The dirty secret about large-vocabulary hashes

The first step in the n-gram probability lookup process is to covert the input into tokens as discussed in an earlier post.  The second step is to covert each token into numerical IDs.  The data structure used here is a kind of a hash.

You might be asking, why not a trie?  The simple answer is size.  If you have on the order of a billion words in your lexicon, a trie would generally be quite large.  And large usually means slow, especially at this scale.  What we need instead is a data structure that allows us to map the tokens to IDs without storing the lexicon itself, which is gigabytes in storage.

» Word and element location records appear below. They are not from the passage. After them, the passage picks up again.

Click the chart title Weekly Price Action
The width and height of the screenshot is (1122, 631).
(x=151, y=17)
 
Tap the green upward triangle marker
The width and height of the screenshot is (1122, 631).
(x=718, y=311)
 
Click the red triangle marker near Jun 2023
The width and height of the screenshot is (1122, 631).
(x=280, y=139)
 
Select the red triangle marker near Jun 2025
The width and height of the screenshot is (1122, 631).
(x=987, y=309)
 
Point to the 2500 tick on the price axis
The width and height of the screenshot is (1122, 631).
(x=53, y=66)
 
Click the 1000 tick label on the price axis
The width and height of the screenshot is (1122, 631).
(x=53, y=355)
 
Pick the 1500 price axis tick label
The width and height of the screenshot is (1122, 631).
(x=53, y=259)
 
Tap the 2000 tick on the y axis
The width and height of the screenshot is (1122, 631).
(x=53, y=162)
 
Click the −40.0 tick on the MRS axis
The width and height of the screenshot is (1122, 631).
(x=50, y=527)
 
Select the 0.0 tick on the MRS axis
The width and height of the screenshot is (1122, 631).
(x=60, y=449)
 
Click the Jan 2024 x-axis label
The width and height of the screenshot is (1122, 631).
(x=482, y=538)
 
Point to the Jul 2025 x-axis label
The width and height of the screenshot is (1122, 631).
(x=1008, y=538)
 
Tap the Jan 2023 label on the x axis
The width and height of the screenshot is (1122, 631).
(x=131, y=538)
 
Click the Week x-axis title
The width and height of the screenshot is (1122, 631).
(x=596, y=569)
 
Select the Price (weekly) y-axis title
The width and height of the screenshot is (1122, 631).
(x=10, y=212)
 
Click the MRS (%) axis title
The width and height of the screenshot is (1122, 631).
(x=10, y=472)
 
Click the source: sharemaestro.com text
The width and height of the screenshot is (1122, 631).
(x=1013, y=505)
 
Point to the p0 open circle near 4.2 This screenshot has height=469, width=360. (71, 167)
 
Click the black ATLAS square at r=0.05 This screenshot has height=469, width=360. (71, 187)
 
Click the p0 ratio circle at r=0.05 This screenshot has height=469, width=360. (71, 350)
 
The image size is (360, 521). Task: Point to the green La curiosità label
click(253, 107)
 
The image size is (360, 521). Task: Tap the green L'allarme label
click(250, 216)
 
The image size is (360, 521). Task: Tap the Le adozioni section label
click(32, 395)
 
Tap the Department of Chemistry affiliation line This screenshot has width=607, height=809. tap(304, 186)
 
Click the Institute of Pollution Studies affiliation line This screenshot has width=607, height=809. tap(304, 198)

A number of techniques exist in this area but a property many of these have, ours included, is the possibility of false-negatives.  This is to say that if you have a known token, the token will reliably map to a particular ID value, but if you have an unknown token, the ability to detect this is not guaranteed.  Specifically, an in-vocabulary and out-of-vocabulary token can map to the same ID value.  This is the trade-off to get the size down.  Folks who study these sorts of things often talk in terms of bits per token,  They often employ a secondary construct known as a fingerprint, to help reduce the odds of a false-positive.  Of course the fingerprint also contributes towards the bits per token. so it comes down to keeping the error rate acceptably low.

Choosing a probabilistic hash instead of a data structure that embodies the lexicon also means that our service cannot do partial word wildcard lookups (i.e. you cannot find the probability of chris* and get the probability of chris, christopher, christmas, etc.).  It does, however, allow us to use a tree-like structure to facilitate backoff lookup (see this post for more on this) as well as our generative-mode API (post) so it isn't all bad.  Note that in order to produce the list of words in generative mode, we do have the ability to map IDs back to the token.  In other words if we check the round-trip value of mapping a token to an ID and then back, we could test for the validity of the token.  For performance reasons, we don't bother.